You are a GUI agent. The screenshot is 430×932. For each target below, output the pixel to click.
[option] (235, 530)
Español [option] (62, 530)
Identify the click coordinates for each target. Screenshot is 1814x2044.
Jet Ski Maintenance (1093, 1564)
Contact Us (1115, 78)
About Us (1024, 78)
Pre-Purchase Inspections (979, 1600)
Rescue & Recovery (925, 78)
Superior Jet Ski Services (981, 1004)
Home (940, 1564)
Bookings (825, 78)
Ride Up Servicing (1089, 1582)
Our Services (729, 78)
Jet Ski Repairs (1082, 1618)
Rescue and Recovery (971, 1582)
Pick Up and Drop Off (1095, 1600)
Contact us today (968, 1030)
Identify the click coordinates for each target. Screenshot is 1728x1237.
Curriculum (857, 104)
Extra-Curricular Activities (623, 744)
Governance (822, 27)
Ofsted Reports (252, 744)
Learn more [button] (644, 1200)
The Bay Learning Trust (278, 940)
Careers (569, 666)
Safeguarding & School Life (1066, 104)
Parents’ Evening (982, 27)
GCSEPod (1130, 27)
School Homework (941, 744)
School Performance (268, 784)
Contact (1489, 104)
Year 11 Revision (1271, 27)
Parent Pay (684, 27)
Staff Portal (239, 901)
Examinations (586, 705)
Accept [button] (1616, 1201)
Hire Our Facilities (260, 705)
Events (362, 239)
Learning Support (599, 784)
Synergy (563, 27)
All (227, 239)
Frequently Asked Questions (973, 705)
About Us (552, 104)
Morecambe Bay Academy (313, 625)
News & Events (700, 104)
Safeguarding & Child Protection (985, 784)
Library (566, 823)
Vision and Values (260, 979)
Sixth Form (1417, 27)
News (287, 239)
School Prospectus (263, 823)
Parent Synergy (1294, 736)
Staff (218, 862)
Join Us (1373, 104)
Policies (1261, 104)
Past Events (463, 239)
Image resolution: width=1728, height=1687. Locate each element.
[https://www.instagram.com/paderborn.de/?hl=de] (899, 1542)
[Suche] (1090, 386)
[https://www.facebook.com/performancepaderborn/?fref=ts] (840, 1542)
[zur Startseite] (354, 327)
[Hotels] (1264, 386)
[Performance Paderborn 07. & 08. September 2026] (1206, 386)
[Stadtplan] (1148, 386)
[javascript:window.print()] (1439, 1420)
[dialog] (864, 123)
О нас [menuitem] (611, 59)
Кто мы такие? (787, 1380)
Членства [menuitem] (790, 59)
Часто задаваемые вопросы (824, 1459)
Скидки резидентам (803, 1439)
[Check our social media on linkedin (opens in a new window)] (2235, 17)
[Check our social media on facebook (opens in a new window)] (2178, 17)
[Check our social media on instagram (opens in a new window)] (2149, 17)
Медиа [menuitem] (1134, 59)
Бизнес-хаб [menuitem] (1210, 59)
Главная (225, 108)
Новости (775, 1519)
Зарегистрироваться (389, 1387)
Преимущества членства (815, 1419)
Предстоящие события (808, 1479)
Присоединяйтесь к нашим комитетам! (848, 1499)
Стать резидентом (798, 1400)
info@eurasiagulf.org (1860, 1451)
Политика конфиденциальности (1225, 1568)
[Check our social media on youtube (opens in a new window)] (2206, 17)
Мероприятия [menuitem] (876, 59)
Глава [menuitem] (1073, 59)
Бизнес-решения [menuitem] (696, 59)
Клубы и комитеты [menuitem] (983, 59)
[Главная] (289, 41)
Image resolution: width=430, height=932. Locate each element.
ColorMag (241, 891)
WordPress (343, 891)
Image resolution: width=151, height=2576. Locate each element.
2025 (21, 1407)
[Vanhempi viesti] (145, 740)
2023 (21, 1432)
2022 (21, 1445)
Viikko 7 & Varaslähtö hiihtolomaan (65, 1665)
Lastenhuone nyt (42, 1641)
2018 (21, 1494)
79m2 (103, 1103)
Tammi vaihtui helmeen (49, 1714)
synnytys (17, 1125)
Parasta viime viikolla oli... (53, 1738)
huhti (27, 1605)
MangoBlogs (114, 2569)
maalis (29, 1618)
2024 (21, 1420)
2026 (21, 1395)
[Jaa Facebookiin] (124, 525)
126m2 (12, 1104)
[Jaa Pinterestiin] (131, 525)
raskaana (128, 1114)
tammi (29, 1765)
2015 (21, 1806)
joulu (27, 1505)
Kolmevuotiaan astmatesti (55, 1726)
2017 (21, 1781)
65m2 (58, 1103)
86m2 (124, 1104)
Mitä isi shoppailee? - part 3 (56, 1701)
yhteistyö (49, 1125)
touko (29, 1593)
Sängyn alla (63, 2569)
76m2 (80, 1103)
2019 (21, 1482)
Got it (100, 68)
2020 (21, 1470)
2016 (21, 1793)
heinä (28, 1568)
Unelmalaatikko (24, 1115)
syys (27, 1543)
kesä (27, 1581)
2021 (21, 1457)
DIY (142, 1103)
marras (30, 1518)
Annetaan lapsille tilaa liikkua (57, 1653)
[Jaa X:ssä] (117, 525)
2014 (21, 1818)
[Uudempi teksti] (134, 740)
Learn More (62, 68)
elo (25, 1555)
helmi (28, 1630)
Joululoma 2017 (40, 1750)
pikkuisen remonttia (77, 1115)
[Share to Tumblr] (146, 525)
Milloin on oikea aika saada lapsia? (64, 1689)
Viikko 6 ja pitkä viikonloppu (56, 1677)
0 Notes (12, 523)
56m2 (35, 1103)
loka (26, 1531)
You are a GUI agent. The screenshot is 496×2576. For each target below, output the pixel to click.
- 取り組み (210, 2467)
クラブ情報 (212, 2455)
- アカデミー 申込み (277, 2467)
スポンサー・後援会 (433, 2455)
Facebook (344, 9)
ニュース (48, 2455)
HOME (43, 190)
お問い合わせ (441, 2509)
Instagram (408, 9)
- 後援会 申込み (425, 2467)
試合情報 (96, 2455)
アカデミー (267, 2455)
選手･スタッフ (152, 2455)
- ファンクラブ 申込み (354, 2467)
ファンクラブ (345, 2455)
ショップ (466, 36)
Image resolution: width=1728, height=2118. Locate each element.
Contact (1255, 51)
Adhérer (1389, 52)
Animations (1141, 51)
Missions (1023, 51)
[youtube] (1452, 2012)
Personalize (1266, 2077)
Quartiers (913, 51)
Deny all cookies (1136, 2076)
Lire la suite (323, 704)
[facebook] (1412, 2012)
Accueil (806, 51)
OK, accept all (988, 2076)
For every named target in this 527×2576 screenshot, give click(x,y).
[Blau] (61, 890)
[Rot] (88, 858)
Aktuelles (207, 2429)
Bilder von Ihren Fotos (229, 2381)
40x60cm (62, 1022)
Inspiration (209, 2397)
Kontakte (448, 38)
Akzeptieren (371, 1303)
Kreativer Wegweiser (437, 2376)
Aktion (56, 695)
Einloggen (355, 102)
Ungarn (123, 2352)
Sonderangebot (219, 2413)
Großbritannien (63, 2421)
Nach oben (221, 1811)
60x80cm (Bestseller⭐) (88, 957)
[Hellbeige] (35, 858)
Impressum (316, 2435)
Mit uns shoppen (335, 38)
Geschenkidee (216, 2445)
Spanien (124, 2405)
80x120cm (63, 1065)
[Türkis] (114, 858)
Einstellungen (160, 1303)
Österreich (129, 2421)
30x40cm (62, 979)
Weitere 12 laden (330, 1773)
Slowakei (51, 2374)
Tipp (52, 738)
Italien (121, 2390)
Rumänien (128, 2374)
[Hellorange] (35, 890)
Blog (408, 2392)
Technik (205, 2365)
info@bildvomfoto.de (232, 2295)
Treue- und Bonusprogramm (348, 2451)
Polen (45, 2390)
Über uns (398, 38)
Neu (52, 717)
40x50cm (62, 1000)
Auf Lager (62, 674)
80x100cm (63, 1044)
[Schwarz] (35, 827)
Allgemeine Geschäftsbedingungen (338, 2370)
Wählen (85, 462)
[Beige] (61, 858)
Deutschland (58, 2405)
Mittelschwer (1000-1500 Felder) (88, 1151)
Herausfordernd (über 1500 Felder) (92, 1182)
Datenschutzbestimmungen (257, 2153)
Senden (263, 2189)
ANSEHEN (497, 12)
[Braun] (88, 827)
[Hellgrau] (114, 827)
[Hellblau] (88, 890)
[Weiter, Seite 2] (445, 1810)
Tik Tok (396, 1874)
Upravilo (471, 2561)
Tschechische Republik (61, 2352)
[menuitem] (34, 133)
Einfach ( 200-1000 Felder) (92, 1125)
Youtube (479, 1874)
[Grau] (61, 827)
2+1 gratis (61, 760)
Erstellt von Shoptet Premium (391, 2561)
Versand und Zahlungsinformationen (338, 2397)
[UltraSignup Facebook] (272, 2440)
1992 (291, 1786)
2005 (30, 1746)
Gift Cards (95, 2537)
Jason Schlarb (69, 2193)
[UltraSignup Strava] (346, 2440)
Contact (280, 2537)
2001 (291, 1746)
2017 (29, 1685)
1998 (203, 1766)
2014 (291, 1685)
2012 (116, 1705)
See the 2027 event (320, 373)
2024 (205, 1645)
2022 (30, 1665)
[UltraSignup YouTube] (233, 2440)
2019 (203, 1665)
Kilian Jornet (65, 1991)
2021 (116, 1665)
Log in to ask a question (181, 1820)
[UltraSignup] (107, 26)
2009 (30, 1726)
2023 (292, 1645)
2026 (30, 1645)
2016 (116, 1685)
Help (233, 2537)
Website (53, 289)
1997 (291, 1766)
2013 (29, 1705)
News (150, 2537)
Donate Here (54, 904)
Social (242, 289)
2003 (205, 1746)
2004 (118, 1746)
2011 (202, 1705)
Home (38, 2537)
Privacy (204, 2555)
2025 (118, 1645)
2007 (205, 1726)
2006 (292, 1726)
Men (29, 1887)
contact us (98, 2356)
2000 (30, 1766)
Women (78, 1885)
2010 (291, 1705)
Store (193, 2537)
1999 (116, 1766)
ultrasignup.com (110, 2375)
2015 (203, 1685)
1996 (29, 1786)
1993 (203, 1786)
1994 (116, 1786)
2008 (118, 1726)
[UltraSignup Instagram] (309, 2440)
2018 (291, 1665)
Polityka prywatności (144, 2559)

-------------------------

**Task directions**
All that belongs in your answer is the stretch of entries above from the line with "Senden (263, 2189)" through the line with "2015 (203, 1685)", printed exactly.

**Answer for the task**
Senden (263, 2189)
ANSEHEN (497, 12)
[Braun] (88, 827)
[Hellgrau] (114, 827)
[Hellblau] (88, 890)
[Weiter, Seite 2] (445, 1810)
Tik Tok (396, 1874)
Upravilo (471, 2561)
Tschechische Republik (61, 2352)
[menuitem] (34, 133)
Einfach ( 200-1000 Felder) (92, 1125)
Youtube (479, 1874)
[Grau] (61, 827)
2+1 gratis (61, 760)
Erstellt von Shoptet Premium (391, 2561)
Versand und Zahlungsinformationen (338, 2397)
[UltraSignup Facebook] (272, 2440)
1992 (291, 1786)
2005 (30, 1746)
Gift Cards (95, 2537)
Jason Schlarb (69, 2193)
[UltraSignup Strava] (346, 2440)
Contact (280, 2537)
2001 (291, 1746)
2017 (29, 1685)
1998 (203, 1766)
2014 (291, 1685)
2012 (116, 1705)
See the 2027 event (320, 373)
2024 (205, 1645)
2022 (30, 1665)
[UltraSignup YouTube] (233, 2440)
2019 (203, 1665)
Kilian Jornet (65, 1991)
2021 (116, 1665)
Log in to ask a question (181, 1820)
[UltraSignup] (107, 26)
2009 (30, 1726)
2023 (292, 1645)
2026 (30, 1645)
2016 (116, 1685)
Help (233, 2537)
Website (53, 289)
1997 (291, 1766)
2013 (29, 1705)
News (150, 2537)
Donate Here (54, 904)
Social (242, 289)
2003 (205, 1746)
2004 (118, 1746)
2011 (202, 1705)
Home (38, 2537)
Privacy (204, 2555)
2025 (118, 1645)
2007 (205, 1726)
2006 (292, 1726)
Men (29, 1887)
contact us (98, 2356)
2000 (30, 1766)
Women (78, 1885)
2010 (291, 1705)
Store (193, 2537)
1999 (116, 1766)
ultrasignup.com (110, 2375)
2015 (203, 1685)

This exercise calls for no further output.